#### DIRECTIONS FOR THIS TASK
List every line in the records that contains the word "screenshot", copying each one in full.

** Start **

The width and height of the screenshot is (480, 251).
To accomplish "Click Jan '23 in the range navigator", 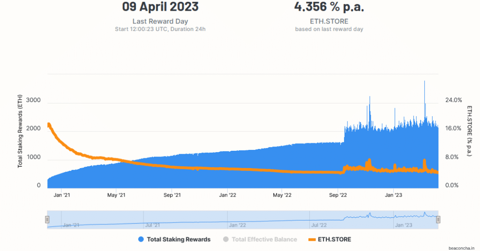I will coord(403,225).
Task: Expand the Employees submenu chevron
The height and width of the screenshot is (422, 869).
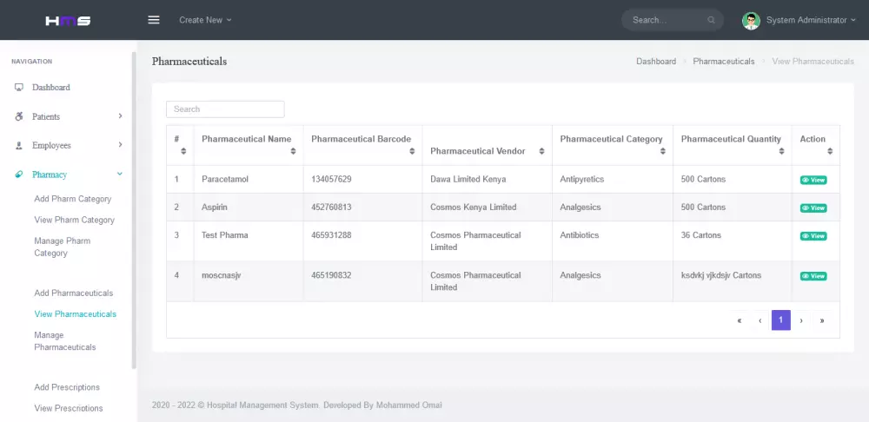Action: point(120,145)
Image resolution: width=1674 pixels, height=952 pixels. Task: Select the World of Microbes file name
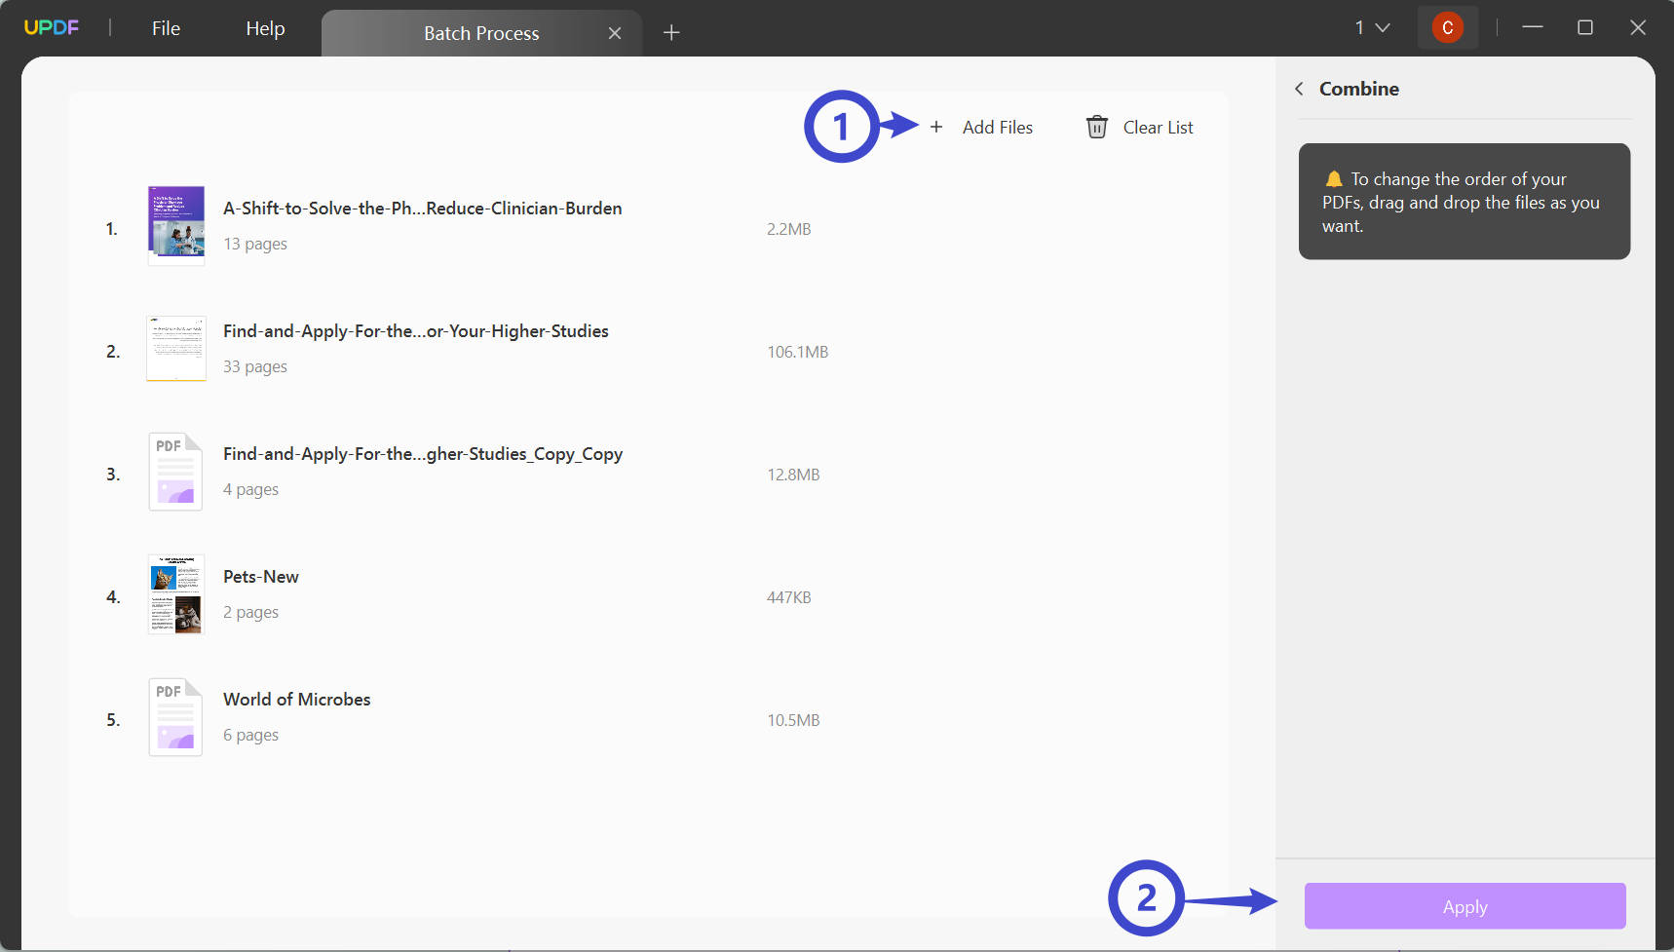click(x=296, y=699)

** End **

#### FULL ANSWER
The width and height of the screenshot is (480, 251).
The height and width of the screenshot is (422, 869).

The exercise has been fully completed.